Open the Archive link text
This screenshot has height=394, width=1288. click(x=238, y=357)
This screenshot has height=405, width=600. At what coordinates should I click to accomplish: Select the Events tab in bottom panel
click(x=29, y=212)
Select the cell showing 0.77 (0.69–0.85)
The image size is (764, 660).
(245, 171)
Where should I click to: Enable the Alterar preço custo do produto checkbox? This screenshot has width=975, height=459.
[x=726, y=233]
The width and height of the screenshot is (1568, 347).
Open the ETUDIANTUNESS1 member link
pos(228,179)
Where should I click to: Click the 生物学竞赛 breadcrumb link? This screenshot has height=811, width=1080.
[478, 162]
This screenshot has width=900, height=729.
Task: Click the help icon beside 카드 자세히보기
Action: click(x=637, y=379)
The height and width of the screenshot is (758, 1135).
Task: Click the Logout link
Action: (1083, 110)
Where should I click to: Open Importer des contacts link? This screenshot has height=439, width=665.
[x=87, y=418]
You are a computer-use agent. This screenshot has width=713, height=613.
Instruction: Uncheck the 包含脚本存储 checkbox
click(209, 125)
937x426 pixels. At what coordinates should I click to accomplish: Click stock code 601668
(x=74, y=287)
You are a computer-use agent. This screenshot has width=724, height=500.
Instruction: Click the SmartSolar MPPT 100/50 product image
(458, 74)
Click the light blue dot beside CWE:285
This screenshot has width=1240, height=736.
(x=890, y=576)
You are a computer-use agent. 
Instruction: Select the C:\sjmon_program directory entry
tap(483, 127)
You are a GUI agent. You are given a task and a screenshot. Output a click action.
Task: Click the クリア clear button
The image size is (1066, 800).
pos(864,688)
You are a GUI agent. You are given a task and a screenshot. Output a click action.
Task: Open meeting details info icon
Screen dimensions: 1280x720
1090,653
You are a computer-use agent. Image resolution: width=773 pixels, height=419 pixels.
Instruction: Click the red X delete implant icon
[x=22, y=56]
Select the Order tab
■ ■ ■ ■ ■ ■ ■
* **WHAT THIS TASK INVOLVES**
Type out each entry above again, exactly.

* **ANSWER SECTION**
Open the Archive link text
This screenshot has height=394, width=1288. click(x=238, y=357)
This screenshot has height=405, width=600. At what coordinates should I click to accomplish: Select the Events tab in bottom panel
click(x=29, y=212)
Select the cell showing 0.77 (0.69–0.85)
The image size is (764, 660).
(245, 171)
Where should I click to: Enable the Alterar preço custo do produto checkbox? This screenshot has width=975, height=459.
[x=726, y=233]
The width and height of the screenshot is (1568, 347).
Open the ETUDIANTUNESS1 member link
pos(228,179)
Where should I click to: Click the 生物学竞赛 breadcrumb link? This screenshot has height=811, width=1080.
[478, 162]
This screenshot has width=900, height=729.
Task: Click the help icon beside 카드 자세히보기
Action: click(x=637, y=379)
The height and width of the screenshot is (758, 1135).
Task: Click the Logout link
Action: (1083, 110)
Where should I click to: Open Importer des contacts link? This screenshot has height=439, width=665.
[x=87, y=418]
You are a computer-use agent. This screenshot has width=713, height=613.
Instruction: Uncheck the 包含脚本存储 checkbox
click(209, 125)
937x426 pixels. At what coordinates should I click to accomplish: Click stock code 601668
(x=74, y=287)
You are a computer-use agent. This screenshot has width=724, height=500.
Instruction: Click the SmartSolar MPPT 100/50 product image
(458, 74)
Click the light blue dot beside CWE:285
This screenshot has width=1240, height=736.
(x=890, y=576)
You are a computer-use agent. 
Instruction: Select the C:\sjmon_program directory entry
tap(483, 127)
You are a GUI agent. You are given a task and a screenshot. Output a click action.
Task: Click the クリア clear button
The image size is (1066, 800).
pos(864,688)
You are a GUI agent. You are given a task and a screenshot. Output a click action.
Task: Open meeting details info icon
Screen dimensions: 1280x720
1090,653
You are a computer-use agent. Image resolution: width=773 pixels, height=419 pixels.
Instruction: Click the red X delete implant icon
[x=22, y=56]
Select the Order tab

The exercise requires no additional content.